By Tom Fontana
Correspondent
Mt. View teachers staged their second contract rally of the school year Monday night, May 11.
About 50 members of the Mt. View Education Association (MVEA) paraded around the elementary school parking lot carrying signs expressing their frustration over the lack of progress toward a new contract with the district after nearly four years.
One sign — “We want to work with your team not your Tom” — indicated that the MVEA blames district board president Thomas Stoddard for being the major roadblock to an agreement. Stoddard also serves as chairman of the board’s contract negotiation team.
Last Oct. 27, the MVEA and supporters held a similar rally before a board meeting, and complained that a salary schedule created by Stoddard was unfair. Some directors admitted they didn’t understand how Stoddard’s plan worked, even though they had supported it.
After a contract negotiation meeting last month, MVEA members said they accepted the salary structure as proposed, but when the meeting resumed after a break, the district’s negotiating committee changed aspects of the structure that had been offered.
Stoddard has consistently defended his position by claiming that he hadn’t heard any objections to the salary structure from his fellow board members.
Pennsylvania State Education Association (PSEA) representatives attended the rally this past Monday night, and encouraged the MVEA members to continue to become more publicly vocal about their lack of a contract.
“I want Tom Stoddard to know that this rally is just a precursor of what’s to come,” PSEA Northeastern Pa. regional director John Holland told the teachers. “We’re going to get even louder and the board is going to hear you.
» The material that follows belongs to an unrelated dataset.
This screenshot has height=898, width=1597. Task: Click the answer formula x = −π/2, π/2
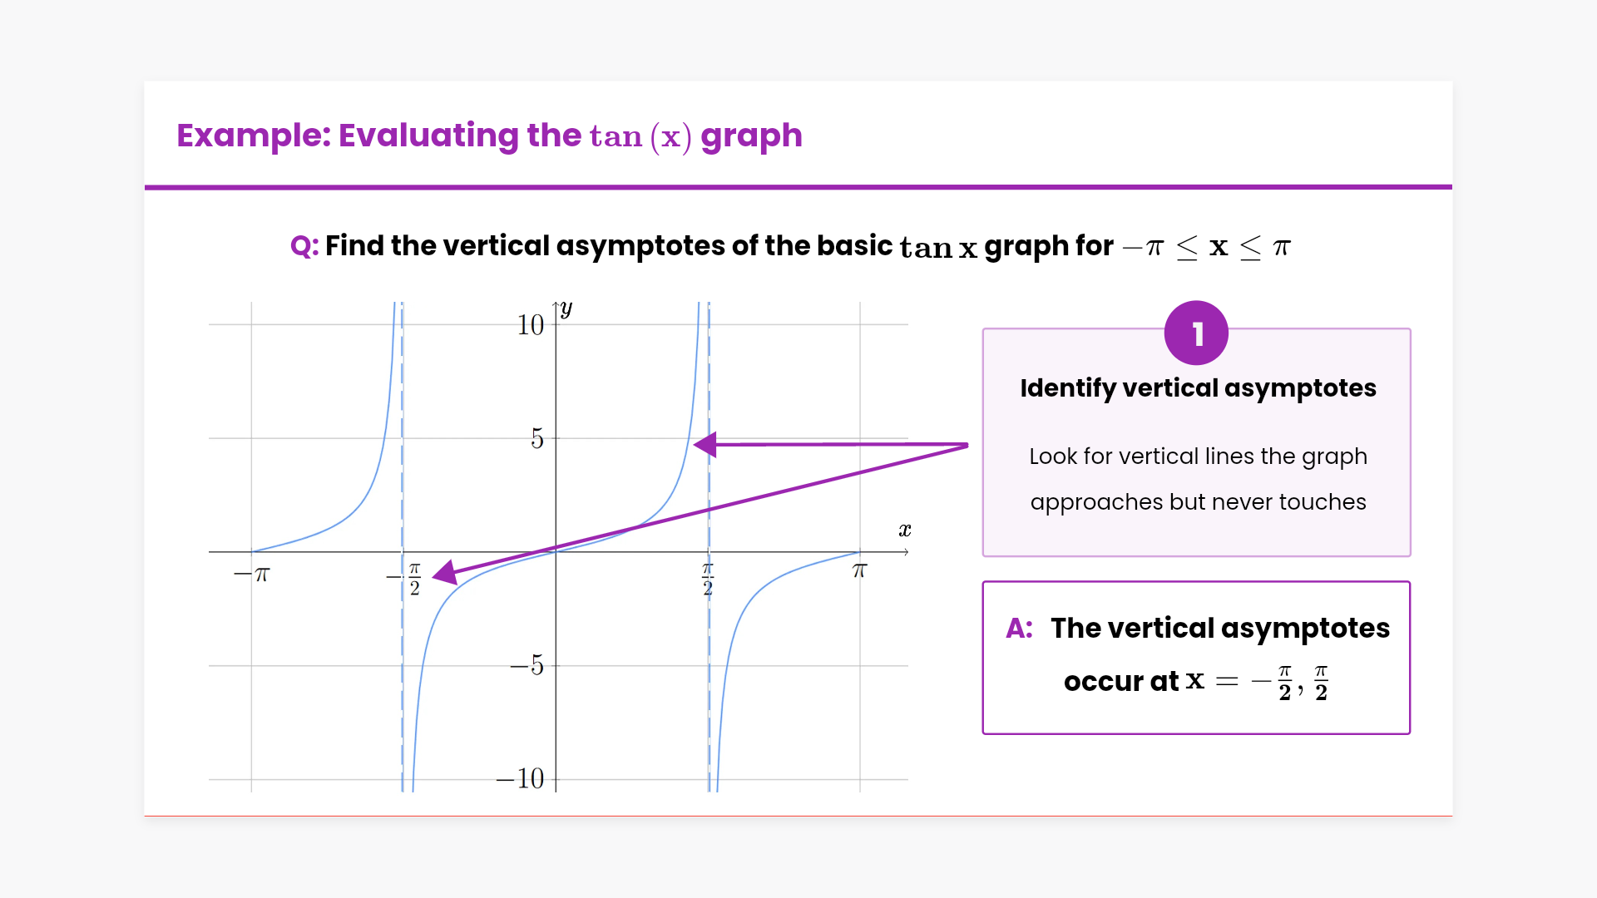(x=1257, y=682)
If there’s anyone who should be speechless it should be Tom and his school board.”
PSEA negotiator Matt Gruenloh said Stoddard is blocking a new contract with his proposed salary structure.
“The main problem is that Stoddard is in love with his own math,” Gruenloh told the Independent. “He wants to throw out the traditional salary schedule used by most school districts, and use his own.”
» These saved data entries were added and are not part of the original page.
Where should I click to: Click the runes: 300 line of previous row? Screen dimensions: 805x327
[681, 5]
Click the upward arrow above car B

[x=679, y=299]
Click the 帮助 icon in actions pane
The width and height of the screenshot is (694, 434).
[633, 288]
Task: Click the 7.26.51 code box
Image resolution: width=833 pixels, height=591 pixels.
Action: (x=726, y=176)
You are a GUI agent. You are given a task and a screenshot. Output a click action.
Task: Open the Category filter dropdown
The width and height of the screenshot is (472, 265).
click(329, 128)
The salary schedule determines wages for entry-level positions as well as wage increases based on years of service.
“The structure proposed by the board lowers entry-level salaries and slows their growth later,” Gruenloh explained. “It pinches the bottom of the wage scale and also pinches the top, in some cases giving teachers slower increases in wages over time.”
He added that the board is only offering a four- or five-year contract, which would be retroactive to when the current contract expired. “So a new contract would run out not long after it’s adopted,” Gruenloh predicted, “and we’ll be back in contract negotiations almost immediately.”
Gruenloh said he or other PSEA representatives attend contract meetings between MVEA and district negotiators, which are usually held once a month. Directors who represent the district at these meetings are Stoddard, Ellen Ahern, Michael Barhite, and Christine Plonski-Sezar.
“Teacher contract agreements are always basically about wages and health benefits,” Gruenloh said. “But in this case, the holdup is not so much the amounts, but how the numbers are determined based on the salary structure Stoddard wants.”
When the scheduled directors meeting began at 7 p.m., most of the teachers who marched around the parking lot crowded into the board room, but contract issues were not discussed during the meeting.